The CIA has obtained new intelligence alleging that the head of Colombia's U.S.-backed army collaborated extensively with right-wing militias that Washington considers terrorist organizations, including a militia headed by one of the country's leading drug traffickers.
Disclosure of the allegation about army chief Gen. Mario Montoya comes as the high level of U.S. support for Colombia's government is under scrutiny by Democrats in Congress. The disclosure could heighten pressure to reduce or redirect that aid because Montoya has been a favorite of the Pentagon and an important partner in the U.S.-funded counterinsurgency strategy called Plan Colombia. The $700 million a year Colombia receives makes it the third-largest beneficiary of U.S. foreign assistance.

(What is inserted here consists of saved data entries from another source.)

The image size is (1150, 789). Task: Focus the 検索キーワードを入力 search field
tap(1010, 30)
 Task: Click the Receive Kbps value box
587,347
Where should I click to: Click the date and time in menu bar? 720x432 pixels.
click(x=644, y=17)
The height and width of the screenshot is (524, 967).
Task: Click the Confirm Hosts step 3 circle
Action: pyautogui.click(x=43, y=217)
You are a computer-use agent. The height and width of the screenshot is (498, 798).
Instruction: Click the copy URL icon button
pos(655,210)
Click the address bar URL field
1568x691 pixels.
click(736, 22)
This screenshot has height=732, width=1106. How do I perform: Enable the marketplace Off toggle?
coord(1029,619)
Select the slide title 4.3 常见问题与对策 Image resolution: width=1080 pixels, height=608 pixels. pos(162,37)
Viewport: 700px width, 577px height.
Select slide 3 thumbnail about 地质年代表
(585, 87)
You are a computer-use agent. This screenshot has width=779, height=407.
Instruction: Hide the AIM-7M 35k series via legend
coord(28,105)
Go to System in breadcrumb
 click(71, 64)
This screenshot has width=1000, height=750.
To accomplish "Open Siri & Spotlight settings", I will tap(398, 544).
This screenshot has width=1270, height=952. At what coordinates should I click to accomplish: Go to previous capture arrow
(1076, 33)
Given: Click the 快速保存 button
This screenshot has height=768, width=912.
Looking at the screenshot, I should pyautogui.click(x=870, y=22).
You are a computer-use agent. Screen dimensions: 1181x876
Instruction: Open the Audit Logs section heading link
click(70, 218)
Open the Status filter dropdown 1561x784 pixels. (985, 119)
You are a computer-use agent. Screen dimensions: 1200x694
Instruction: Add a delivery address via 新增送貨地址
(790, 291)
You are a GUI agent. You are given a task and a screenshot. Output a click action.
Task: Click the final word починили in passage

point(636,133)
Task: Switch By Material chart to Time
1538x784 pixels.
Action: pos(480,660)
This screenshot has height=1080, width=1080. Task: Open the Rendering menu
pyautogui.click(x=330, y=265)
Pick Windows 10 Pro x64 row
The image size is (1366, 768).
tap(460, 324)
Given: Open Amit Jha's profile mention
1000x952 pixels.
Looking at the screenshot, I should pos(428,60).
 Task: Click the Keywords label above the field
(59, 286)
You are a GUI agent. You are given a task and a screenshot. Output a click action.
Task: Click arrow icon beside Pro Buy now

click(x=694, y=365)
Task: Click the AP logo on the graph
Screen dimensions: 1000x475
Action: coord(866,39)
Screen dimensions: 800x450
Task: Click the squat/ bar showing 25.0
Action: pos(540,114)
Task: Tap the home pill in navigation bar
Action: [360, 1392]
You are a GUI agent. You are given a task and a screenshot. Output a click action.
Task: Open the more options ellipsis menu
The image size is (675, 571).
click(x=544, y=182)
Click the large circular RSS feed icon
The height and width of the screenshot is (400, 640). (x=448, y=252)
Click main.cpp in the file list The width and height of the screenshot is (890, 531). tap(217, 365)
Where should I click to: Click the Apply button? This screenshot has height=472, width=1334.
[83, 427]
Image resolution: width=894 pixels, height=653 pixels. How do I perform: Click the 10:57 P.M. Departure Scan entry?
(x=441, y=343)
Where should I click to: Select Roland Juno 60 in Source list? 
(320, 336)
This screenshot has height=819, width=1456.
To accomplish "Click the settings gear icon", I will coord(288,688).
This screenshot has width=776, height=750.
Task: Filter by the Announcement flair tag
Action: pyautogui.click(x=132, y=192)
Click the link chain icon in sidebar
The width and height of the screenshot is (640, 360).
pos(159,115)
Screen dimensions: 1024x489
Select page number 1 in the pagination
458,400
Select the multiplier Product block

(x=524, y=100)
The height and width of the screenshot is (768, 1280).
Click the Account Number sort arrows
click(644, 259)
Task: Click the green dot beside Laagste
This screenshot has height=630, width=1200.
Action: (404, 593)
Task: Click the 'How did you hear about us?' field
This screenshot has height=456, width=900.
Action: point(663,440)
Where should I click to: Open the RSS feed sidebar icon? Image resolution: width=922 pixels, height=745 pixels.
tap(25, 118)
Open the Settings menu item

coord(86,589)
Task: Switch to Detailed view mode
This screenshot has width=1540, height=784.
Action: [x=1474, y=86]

Montoya has had a long and close association with Colombia's president, Alvaro Uribe, and would be the highest-ranking Colombian officer implicated in a growing political scandal in the South American country over links between the outlawed militias and top officials. The scandal already has implicated the country's former foreign minister, at least one state governor, legislators and the head of the national police, and has shaken Uribe's government.
President Bush called Uribe a "personal friend" two weeks ago during a visit to Bogota, and his government is one of the Bush administration's closest allies in Latin America.
The intelligence about Montoya is contained in a report recently circulated within the CIA. It says that Montoya and a paramilitary group jointly planned and conducted a military operation in 2002 to eliminate Marxist guerrillas from poor areas around Medellin, a city in northwestern Colombia that has been a center of the drug trade.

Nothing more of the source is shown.